Gegeven tekst:
+-------+
Het verdriet van de openbare ruimte
Waarom gaat altijd alles kapot; de ellende van het gebrek aan wegenonderhoud.
Het plaatje
Op straat is altijd wel ergens iets kapot. Een stoeptegel die ontbreekt, een plank die loszit van een bank of de stijl van een balustrade, een scheefgezakte vuilnisbak, een struik die half over het monument heen groeit, gaten in het wegdek (en dan heb ik het nog niet over de brokstukken die van het plafond van de tunnels naar beneden komen …).
Hoe komt dat toch?
De bewuste drooglegging1 van de overheidsfinancies verplicht de beheerders van het openbare wegenpark om te korten op de budgetten voor onderhoud. Minder arbeiders per onderhoudsploeg, geen vervanging meer van de controleur en de ploegchef die op pensioen gaan. In de plaats komt een “manager” die het beleid adviseert om het onderhoud te “moderniseren” door het toe te vertrouwen aan privéfirma’s die dat “veel efficiënter doen”.
Wat ze in dergelijke omstandigheden het eerst verwaarlozen, is het klein onderhoud: je kunt onmogelijk van een privéfirma vragen dat ze in de straten gaan patrouilleren om onmiddellijk ter plekke elke kleine reparatie te doen. Het zou een zeer ingewikkeld factureringssysteem opleveren en heel wat kansen bieden om te frauderen. Het zou zoveel toezicht vergen dat de verhoopte winst door het schaalvoordeel tot niets wordt herleid. Vergeten we niet dat beroep doen op de privé verder extra kosten met zich meebrengt, omdat de aandeelhouders nu eenmaal ook hun deel opeisen.
+-------+
Gegevensdeel:
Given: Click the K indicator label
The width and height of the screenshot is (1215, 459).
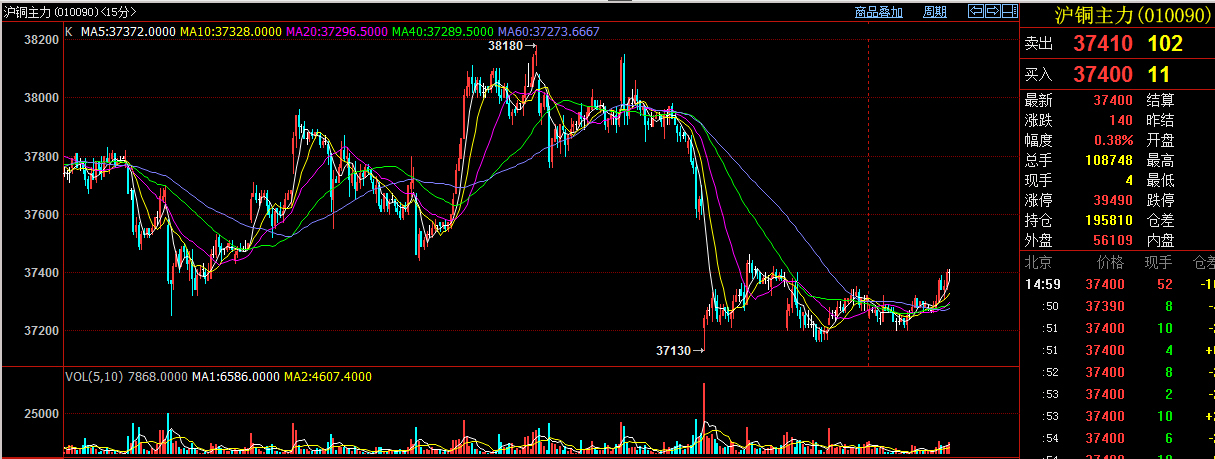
+-------+
Wat verwacht wordt:
Pak de tekst over het gebrekkige onderhoud van de openbare ruimte weer op en schrijf hem verder vanaf de laatste zin.

Het antwoord:
Het fijnere onderhoudswerk, tot in de jaren 1970 uitgevoerd door polyvalente gemeenteploegen die elk verantwoordelijk waren voor een welbepaald segment, is alleen maar doenbaar als er een oplettende voorman bij is en als het hele grondgebied in voldoende kleine segmenten is opgedeeld om beheersbaar te blijven.
We denken bij voorbeeld aan de gewestelijke openbare tuinen en parken waar vandaag nog steeds een ploeg tuinmannen met vestiging ter plaatse voor het onderhoud zorgt. Zij voelen zich als het ware “eigenaar” van “hun” park. Een snelle inspectie stelt een deskundig ingenieur in staat als diensthoofd onmiddellijk de gebreken op te sporen en ter plaatse de verantwoordelijke voorman erbij te halen. Ja, dat is efficiënt beheer, in dienst van het openbaar bezit.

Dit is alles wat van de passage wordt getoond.